Dewi Lestari (@deelestari) adalah salah satu
legenda hidup dunia sastra Indonesia. Berbagai judul karyanya seperti Madre dan
Perahu Kertas sudah terjual ribuan kopi buku, dan diangkat menjadi film lari.
Supernova: Ksatria, Putri, dan Bintang Jatuh adalah salah satu karya awalnya
yang legendaris. Buku yang konon sudah laku ratusan ribu kopi sejak pertama
kali diterbitkan tahun 2001 dan menjadi literatur wajib ratusan perpustakaan,
persewaan buku, dan badan arsip ini adalah salah satu karya sastra Indonesia
yang wajib dibaca. Dibandingkan dengan karya-karya Andrea Hirata, Supernova
mungkin kurang hype. Namun gaung
Supernova lebih awet hingga belasan tahun sejak pertama kali diterbitkan,
sementara Laskar Pelangi sudah dilupakan orang.
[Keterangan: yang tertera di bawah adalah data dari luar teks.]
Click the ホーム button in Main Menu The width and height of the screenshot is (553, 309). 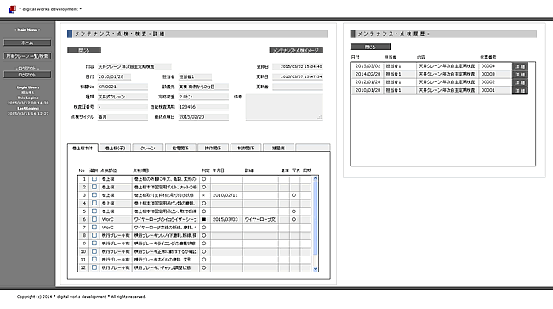[27, 43]
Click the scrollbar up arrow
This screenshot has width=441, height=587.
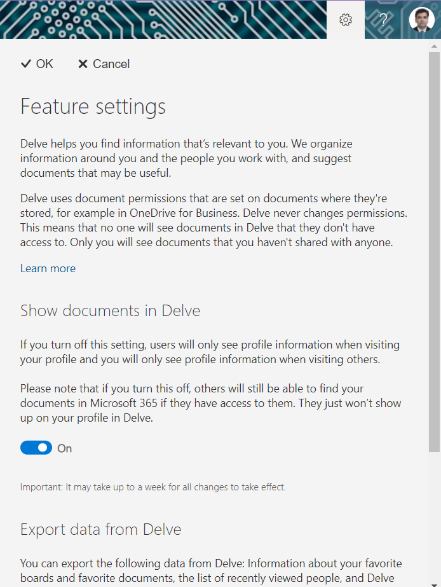pyautogui.click(x=435, y=46)
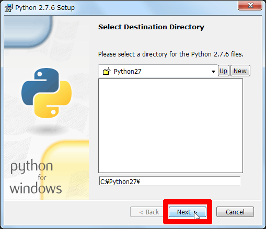Image resolution: width=266 pixels, height=229 pixels.
Task: Continue setup with the Next button
Action: pos(188,212)
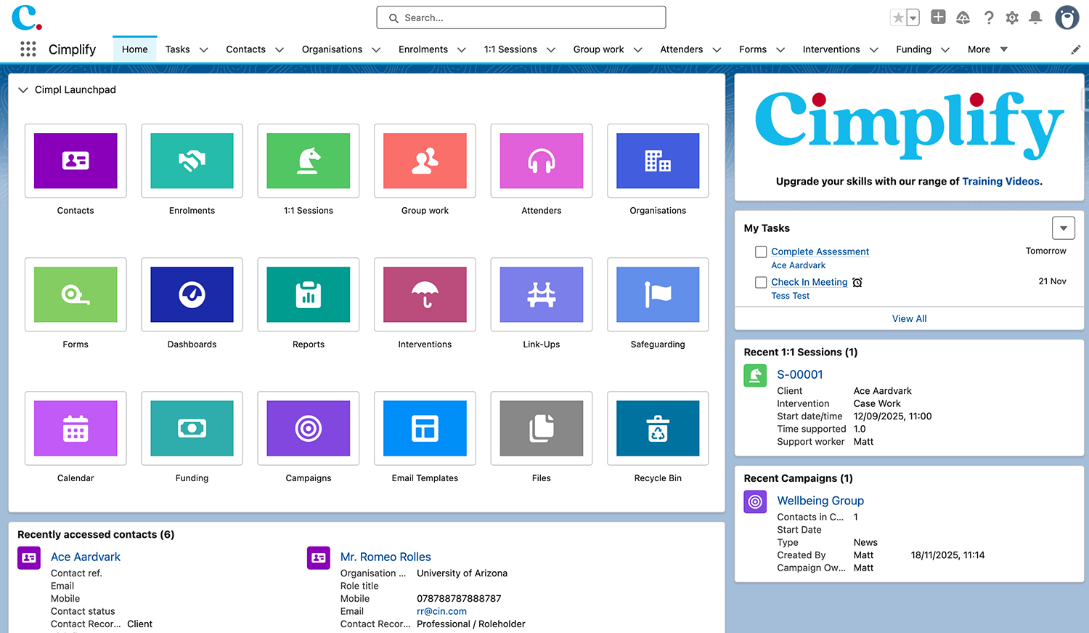Click in the global Search field
Viewport: 1089px width, 633px height.
(521, 17)
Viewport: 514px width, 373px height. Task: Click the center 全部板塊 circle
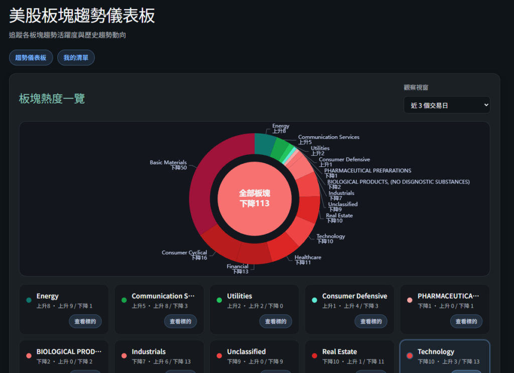[x=254, y=199]
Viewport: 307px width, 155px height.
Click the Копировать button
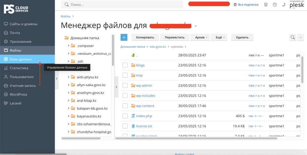145,37
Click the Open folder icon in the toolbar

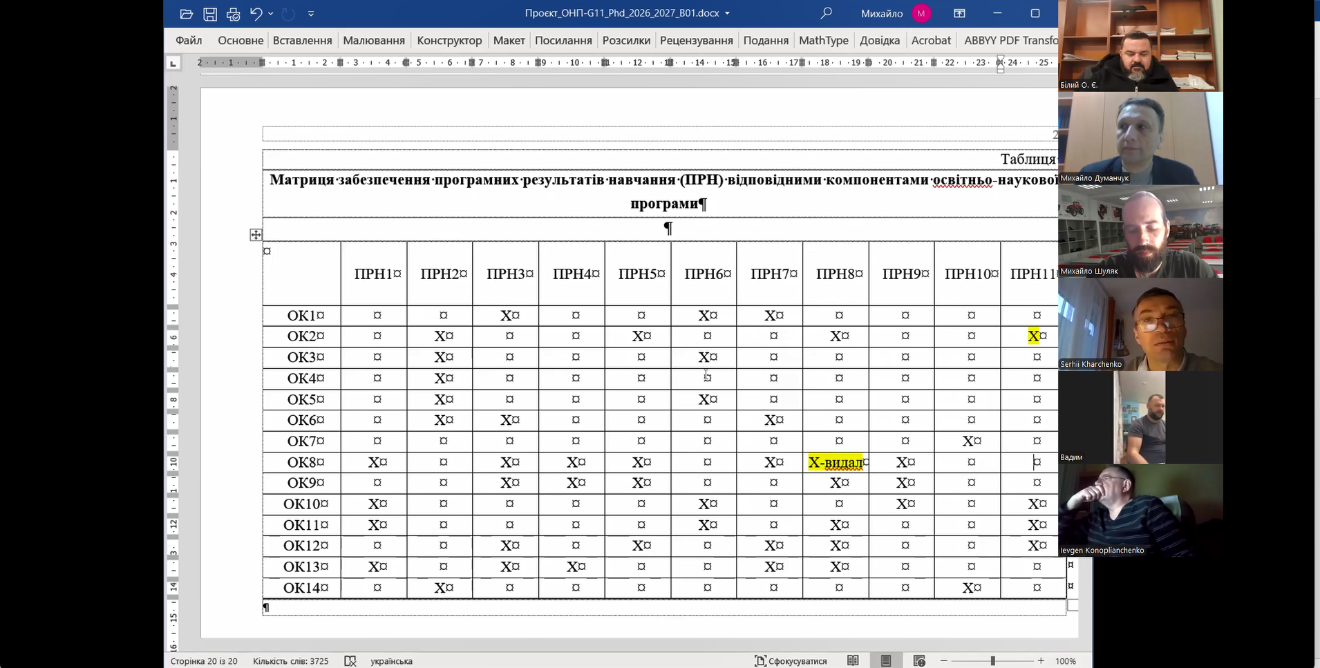click(x=186, y=14)
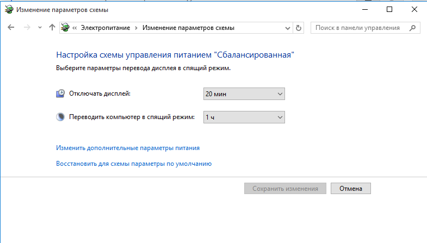Click the Изменение параметров схемы breadcrumb
This screenshot has height=243, width=427.
(x=188, y=28)
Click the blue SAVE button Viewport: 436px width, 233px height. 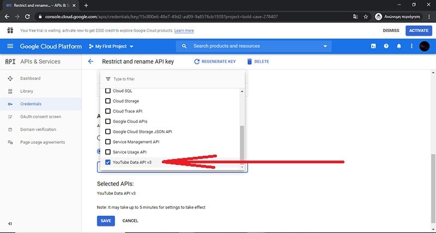pyautogui.click(x=106, y=220)
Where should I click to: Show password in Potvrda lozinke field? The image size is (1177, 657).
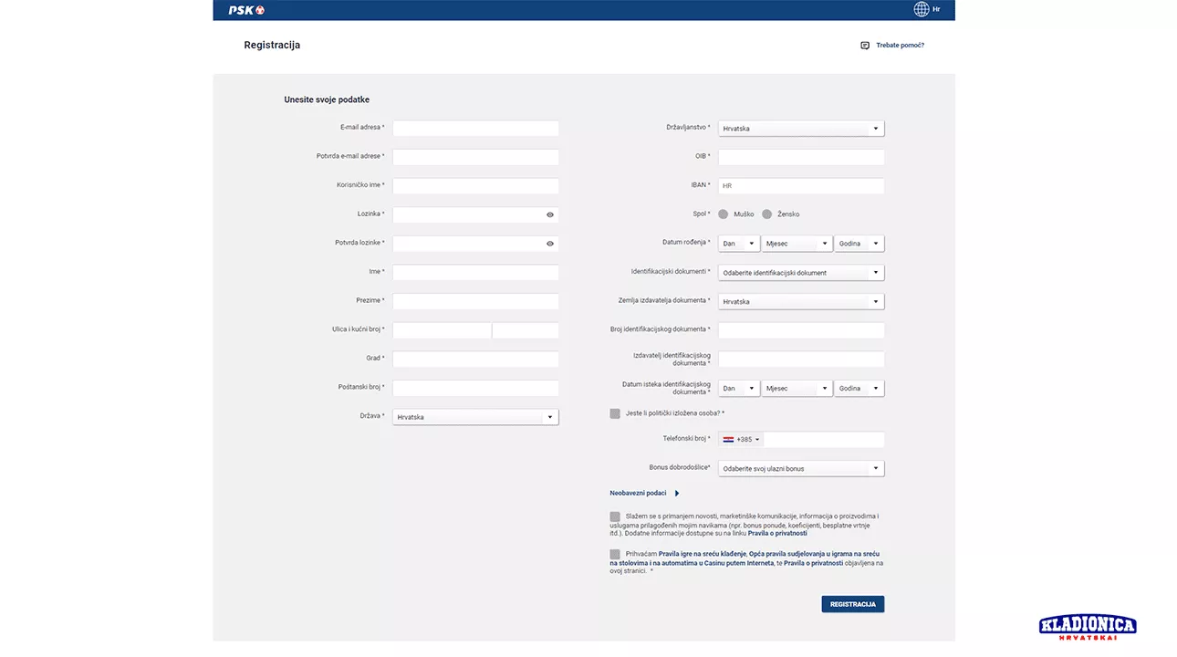(x=550, y=244)
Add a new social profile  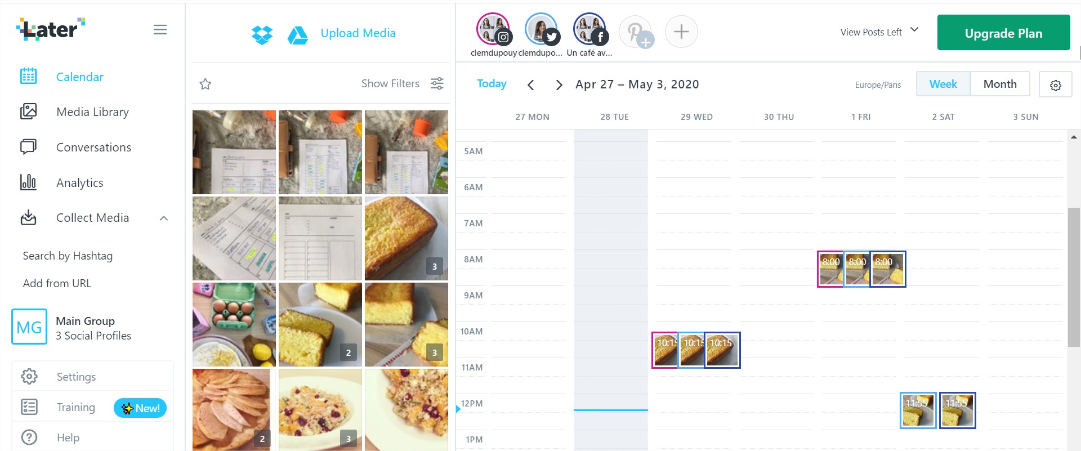coord(681,32)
Supernova: Ksatria, Putri, dan Bintang Jatuh
bercerita tentang sepasang kekasih Reuben dan Dimas yang menulis sebuah fiksi
transendental, dengan karakter yang diambil dari kenalan-kenalan jauh mereka.
Dialog Dimas-Reuben, serta cerita yang mereka tulislah yang menghidupkan KPBJ.
Dibandingkan novel-novel fiksi lain yang mengambil sudut pandang orang ketiga
serba tahu, KPBJ menawarkan sesuatu yang berbeda: cerita yang dibangun lewat
dialog. Sepengetahuan saya, baru Meg Cabot yang melakukannya. Tidak ada
penggambaran situasi yang terlalu mendetail, tidak ada konflik yang terlalu
tajam dan menguras emosi, hanya cerita yang terus menerus mengalir. Rasa
penasaran yang ditimbulkan Dewi Lestari sangat kuat sehingga saya tidak sanggup
meletakkan KPBJ walau sedetikpun. Apa yang terjadi selanjutnya? Pertanyaan ini
terus menerus menghantui saya, dan memaksa saya terus menerus membaca.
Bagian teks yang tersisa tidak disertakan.